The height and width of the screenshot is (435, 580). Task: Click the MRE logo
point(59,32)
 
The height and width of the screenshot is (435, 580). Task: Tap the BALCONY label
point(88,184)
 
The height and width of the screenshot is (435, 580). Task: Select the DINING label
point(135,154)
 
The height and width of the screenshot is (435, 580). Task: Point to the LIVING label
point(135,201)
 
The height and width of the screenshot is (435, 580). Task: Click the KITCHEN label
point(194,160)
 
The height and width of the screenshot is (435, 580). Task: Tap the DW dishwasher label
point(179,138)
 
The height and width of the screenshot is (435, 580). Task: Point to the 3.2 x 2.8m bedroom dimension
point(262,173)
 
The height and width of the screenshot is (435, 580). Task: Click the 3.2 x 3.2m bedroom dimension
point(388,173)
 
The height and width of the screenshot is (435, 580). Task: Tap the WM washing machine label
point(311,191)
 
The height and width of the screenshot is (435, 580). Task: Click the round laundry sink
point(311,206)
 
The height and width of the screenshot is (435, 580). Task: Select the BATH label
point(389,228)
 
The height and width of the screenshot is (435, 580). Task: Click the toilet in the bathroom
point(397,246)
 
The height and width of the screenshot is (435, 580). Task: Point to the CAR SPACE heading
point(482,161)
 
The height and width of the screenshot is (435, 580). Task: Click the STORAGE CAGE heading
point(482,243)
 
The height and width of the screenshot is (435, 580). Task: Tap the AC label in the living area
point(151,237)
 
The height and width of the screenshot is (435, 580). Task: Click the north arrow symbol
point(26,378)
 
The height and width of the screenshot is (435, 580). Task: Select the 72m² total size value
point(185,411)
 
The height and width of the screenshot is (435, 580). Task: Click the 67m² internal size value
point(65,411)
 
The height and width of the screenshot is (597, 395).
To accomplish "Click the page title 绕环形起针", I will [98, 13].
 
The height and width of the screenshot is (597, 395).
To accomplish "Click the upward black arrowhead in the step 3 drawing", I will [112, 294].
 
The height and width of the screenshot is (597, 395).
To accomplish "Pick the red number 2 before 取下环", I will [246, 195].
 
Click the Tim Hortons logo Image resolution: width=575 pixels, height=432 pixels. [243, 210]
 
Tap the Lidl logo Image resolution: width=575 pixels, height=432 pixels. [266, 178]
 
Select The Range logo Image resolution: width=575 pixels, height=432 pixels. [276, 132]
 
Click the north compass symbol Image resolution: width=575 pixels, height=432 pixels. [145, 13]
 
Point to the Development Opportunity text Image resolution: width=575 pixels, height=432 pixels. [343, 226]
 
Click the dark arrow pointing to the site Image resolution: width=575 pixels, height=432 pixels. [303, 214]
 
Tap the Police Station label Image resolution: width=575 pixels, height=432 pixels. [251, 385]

====

§ **CHALLENGE**
Copy out every line of the data above, from the line containing "round laundry sink" down to the line containing "point(397,246)", both included, keeping each line whole. Multiply only the coordinates in the answers by 2.2 and round each to a whole number, with halves rounded up.

§ **OUTPUT FOR THIS EXERCISE**
The height and width of the screenshot is (435, 580). Task: Click the round laundry sink
point(684,453)
 
The height and width of the screenshot is (435, 580). Task: Select the BATH label
point(856,502)
 
The height and width of the screenshot is (435, 580). Task: Click the toilet in the bathroom
point(873,541)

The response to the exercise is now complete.